A group consists of 5 boys and 6 girls how many committees of five can be formed that consists of 2 boys and 3 girls?

combination of

5! divided by 2!3!

combination of
6! divided by 3!3!

factorial means 5! = 5x4x3x2x1

Multiply both of your answers together to get the number of committees.

To determine the number of committees that can be formed, we need to calculate the combination of boys and girls that can be selected.

Step 1: Calculate the number of ways to select 2 boys from a group of 5.
- This can be calculated using the combination formula: nCr = n! / (r!(n - r)!), where n is the total number of elements and r is the number of elements to be selected.
- In this case, we have 5 boys and need to select 2, so the calculation becomes: 5C2 = 5! / (2! * (5 - 2)!) = (5 * 4) / (2 * 1) = 10.

Step 2: Calculate the number of ways to select 3 girls from a group of 6.
- Using the same combination formula: 6C3 = 6! / (3! * (6 - 3)!) = (6 * 5 * 4) / (3 * 2 * 1) = 20.

Step 3: Multiply the results obtained from Step 1 and Step 2 to find the total number of committees.
- The number of committees can be determined by multiplying the number of ways to select boys and the number of ways to select girls: 10 * 20 = 200.

Therefore, there can be 200 committees formed consisting of 2 boys and 3 girls.

To determine the number of committees that can be formed with 2 boys and 3 girls from a group consisting of 5 boys and 6 girls, you can use combinations.

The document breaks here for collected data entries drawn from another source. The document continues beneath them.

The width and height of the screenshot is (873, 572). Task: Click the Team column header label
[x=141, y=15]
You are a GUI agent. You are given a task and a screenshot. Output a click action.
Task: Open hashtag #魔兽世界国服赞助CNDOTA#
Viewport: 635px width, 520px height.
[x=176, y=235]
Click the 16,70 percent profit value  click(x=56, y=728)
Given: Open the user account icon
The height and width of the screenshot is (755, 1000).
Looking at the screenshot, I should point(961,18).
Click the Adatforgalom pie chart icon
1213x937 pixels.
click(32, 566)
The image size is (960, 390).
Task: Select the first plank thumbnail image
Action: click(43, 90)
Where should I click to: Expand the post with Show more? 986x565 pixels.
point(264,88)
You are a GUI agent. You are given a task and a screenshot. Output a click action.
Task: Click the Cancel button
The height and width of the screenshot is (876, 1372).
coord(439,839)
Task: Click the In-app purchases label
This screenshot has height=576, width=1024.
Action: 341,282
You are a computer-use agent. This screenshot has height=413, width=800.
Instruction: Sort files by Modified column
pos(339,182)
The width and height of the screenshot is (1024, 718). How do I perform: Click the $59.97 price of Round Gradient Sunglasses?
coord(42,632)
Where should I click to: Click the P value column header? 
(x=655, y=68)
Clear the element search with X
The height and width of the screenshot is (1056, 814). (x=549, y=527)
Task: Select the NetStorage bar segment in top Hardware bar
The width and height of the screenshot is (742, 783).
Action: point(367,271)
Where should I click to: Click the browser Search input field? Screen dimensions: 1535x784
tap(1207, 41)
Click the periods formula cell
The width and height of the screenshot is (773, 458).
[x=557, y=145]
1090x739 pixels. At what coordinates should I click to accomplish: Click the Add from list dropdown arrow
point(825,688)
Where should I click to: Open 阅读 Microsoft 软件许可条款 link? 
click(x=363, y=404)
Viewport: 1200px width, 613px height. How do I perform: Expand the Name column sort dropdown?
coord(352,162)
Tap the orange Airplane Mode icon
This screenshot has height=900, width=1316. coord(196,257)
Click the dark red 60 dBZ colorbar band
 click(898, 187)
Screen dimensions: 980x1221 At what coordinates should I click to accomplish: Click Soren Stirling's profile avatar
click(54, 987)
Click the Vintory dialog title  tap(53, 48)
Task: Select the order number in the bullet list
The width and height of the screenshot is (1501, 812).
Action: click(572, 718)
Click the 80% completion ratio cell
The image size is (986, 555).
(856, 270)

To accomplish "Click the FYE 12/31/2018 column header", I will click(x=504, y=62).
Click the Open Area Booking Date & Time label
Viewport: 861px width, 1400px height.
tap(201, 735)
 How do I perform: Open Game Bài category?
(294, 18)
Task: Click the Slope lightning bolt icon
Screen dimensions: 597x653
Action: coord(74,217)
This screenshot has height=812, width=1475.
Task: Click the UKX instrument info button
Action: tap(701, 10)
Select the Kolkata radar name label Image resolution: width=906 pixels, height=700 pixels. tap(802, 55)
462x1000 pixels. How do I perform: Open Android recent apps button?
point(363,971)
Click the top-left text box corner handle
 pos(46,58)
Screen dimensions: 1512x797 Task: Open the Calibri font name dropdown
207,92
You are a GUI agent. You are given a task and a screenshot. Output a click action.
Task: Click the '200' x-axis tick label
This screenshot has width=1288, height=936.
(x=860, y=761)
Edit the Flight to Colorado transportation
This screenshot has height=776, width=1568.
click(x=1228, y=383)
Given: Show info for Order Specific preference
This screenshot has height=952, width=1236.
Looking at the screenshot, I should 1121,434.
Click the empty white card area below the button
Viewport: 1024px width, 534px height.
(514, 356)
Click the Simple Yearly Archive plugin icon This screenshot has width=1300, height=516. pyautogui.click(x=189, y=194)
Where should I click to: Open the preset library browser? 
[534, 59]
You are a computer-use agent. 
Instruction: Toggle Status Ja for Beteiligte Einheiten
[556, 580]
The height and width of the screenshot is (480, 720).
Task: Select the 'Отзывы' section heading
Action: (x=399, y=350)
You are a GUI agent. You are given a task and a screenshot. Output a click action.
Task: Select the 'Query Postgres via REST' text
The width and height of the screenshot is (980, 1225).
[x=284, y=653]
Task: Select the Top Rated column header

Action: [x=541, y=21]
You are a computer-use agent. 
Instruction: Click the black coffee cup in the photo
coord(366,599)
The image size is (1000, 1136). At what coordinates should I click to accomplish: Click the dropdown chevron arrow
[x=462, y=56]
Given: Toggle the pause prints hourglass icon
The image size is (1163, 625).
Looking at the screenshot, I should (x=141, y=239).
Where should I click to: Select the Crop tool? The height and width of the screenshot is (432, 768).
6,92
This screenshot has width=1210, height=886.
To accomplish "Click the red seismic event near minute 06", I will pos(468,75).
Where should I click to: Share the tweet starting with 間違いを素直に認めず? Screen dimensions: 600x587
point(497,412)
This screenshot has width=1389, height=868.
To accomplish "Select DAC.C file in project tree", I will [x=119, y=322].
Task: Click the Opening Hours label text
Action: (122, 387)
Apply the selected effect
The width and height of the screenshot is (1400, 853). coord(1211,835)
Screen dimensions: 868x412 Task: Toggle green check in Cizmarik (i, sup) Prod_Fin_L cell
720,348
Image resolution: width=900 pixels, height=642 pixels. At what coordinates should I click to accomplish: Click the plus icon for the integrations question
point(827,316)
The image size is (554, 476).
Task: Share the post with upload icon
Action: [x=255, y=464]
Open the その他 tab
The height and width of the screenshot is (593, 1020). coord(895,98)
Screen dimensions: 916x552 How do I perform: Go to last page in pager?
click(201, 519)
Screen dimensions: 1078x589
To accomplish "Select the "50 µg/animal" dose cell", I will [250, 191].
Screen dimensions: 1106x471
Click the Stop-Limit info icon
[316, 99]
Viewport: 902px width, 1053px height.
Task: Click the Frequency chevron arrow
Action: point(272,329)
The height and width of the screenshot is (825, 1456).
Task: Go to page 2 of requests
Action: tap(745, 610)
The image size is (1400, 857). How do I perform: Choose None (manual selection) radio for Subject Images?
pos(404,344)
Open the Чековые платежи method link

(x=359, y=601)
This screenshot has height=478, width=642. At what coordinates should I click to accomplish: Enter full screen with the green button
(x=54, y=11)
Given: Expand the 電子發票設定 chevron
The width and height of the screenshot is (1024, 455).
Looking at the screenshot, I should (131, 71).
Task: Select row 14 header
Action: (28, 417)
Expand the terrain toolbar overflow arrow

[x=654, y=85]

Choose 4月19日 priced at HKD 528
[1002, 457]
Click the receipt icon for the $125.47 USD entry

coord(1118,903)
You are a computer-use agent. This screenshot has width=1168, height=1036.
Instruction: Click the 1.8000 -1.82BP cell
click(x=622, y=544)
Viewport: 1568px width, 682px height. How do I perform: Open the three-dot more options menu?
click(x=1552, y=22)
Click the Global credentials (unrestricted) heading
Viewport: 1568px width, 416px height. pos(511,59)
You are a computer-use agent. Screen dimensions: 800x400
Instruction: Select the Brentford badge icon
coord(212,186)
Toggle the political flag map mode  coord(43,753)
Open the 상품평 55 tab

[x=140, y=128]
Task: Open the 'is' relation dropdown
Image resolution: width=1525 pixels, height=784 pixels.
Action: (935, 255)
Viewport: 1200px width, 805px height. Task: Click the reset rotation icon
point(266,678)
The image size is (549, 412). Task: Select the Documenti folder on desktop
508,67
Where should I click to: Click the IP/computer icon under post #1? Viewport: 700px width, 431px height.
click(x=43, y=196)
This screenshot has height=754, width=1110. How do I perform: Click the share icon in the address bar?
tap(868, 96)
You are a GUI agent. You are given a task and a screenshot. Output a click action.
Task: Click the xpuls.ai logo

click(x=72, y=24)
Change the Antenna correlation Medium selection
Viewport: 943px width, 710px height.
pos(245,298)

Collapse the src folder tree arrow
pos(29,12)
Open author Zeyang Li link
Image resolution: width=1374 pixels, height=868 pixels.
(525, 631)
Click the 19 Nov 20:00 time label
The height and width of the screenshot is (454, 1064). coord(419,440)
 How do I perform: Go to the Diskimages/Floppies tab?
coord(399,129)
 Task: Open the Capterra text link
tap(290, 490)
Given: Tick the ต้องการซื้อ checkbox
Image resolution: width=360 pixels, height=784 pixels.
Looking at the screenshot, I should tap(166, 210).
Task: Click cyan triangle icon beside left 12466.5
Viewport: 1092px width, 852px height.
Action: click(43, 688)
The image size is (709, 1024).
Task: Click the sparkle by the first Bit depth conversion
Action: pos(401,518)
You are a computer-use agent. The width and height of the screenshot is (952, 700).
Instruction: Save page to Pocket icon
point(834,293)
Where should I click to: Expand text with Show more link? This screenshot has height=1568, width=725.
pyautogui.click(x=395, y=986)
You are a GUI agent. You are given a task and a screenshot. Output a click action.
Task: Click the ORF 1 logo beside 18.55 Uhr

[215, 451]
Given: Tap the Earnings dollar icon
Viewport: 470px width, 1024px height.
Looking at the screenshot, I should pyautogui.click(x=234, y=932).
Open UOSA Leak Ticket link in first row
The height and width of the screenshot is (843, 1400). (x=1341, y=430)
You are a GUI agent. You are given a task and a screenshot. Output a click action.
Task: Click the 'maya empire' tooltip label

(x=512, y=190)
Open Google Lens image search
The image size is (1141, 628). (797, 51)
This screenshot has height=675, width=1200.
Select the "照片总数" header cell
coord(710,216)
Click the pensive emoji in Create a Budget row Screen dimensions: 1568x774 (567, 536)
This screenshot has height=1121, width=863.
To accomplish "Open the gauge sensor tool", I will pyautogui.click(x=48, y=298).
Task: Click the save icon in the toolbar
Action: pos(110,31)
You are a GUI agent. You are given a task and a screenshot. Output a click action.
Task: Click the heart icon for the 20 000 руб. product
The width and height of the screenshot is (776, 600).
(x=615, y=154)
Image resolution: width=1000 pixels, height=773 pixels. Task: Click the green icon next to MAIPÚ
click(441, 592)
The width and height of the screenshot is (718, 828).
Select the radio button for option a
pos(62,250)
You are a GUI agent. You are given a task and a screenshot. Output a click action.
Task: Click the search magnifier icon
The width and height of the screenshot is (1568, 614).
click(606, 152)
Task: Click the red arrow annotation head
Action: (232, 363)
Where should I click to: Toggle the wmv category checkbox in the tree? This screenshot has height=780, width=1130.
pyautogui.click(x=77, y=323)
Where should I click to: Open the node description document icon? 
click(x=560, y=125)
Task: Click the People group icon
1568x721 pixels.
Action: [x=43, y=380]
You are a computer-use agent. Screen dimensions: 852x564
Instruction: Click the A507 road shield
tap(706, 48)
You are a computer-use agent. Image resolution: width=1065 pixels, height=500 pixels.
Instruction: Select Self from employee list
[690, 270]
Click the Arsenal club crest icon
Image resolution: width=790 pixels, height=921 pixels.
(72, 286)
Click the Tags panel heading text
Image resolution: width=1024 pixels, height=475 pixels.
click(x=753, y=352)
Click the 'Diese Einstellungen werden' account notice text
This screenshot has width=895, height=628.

First, calculate the number of ways to select 2 boys from a group of 5 boys. This can be done using the combination formula:

C(n, r) = n! / (r!(n-r)!)

Where n is the total number of elements and r is the number of elements to be selected.

In this case, calculating the number of ways to select 2 boys from 5 boys:

C(5, 2) = 5! / (2!(5-2)!)
= 5! / (2!3!)
= (5 * 4 * 3!) / (2! * 3!)
= (5 * 4) / (2!)
= 10

So, there are 10 ways to select 2 boys from a group of 5 boys.

Next, calculate the number of ways to select 3 girls from a group of 6 girls. Using the same combination formula:

C(6, 3) = 6! / (3!(6-3)!)
= 6! / (3!3!)
= (6 * 5 * 4!) / (3! * 2!)
= (6 * 5) / (2!)
= 15

So, there are 15 ways to select 3 girls from a group of 6 girls.

Finally, multiply the two results together to find the total number of committees:

Total number of committees = Number of ways to select 2 boys * Number of ways to select 3 girls
= 10 * 15
= 150

Therefore, there are 150 different committees that can be formed with 2 boys and 3 girls from the given group.